No income tax on redemption of a right to usufruct in GmbH shares against payment

In a most recent decision, the Supreme Tax Court held that the termination of the right to usufruct is a non-taxable transaction if the holder of the right to usufruct over shares in a private limited company (GmbH) is not also the economic owner of the shares in the GmbH.

Background

The plaintiff is a natural person who, in 2012, transferred shares in a GmbH, which accounted for 20% of the share capital in the amount of EUR 250,000, to her son free of charge by way of anticipated succession. The plaintiff retained the usufruct of the shares which included the entitlement to profits. A German usufruct („Nießbrauch“) is the right to use and enjoy real or personal property in accordance with §§ 1030 to 1067 of the German Civil Code. Usufruct is generally acceptable for tax purposes. The usufructuary (i. e. the beneficial owner) and not the (civil) owner is generally subject to income tax  on income derived from the asset encumbered with the usufruct.

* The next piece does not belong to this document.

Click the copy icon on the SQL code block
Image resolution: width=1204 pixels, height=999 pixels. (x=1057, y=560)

In 2018, the son sold the shares he had received to co-shareholders for a purchase price of EUR 2.4 million. In this connection, the son concluded an agreement with the plaintiff according to which the plaintiff waived her usufruct in return for payment of around EUR 1.93 million. The payment was made directly to the plaintiff by the buyers.

In her 2018 income tax return, the plaintiff took the view that the redemption of the usufruct right was a non-taxable restructure of assets. In contrast, the tax office assumed a sale of shares in a corporation in accordance with Section 17 Income Tax Act (ITA) and took the payment for the waiver to be taxable under the partial income method.

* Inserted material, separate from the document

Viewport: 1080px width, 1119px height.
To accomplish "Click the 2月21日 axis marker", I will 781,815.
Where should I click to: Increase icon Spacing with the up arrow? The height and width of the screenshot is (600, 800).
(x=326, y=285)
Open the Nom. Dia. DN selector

The Nuremberg Tax Court confirmed the view held by the tax office. The tax court found that the son had become the beneficial owner of the GmbH shares in 2012. It granted the plaintiff's alternative request to have the redemption amount taken into account as taxable income from capital investments according to Section 20 (1) No. 1 ITA as dividend and/or other remuneration from shares or as loss of revenues ( Section 24 No. 1 letter a ITA).

Decision

The Supreme Tax Court reversed the decision of the Nuremberg Tax Court and granted the appeal of the plaintiff in full.

As the economic ownership of the shares in the GmbH has already been transferred from the plaintiff to her son as part of the anticipated succession it is not possible to later tax the payment upon the waiver of the usufruct as in come from investments in accordance with Section 20 (1) No. 1 ITA.

The concession of the right for use can be arranged under civil law in such a way that the economic ownership of the shares is attributable to the holder of the usufruct from a tax point of view. In the case of dispute, however, this was not the case as the lower tax court has determined. Without retaining economic ownership of the shares the plaintiff was not in a position to generate any taxable income from capital investment upon receipt of the redemption amount.

Source:

Supreme Tax Court, decision of 20 September 2024 (IX R 5/24) – published on 28 November 2024.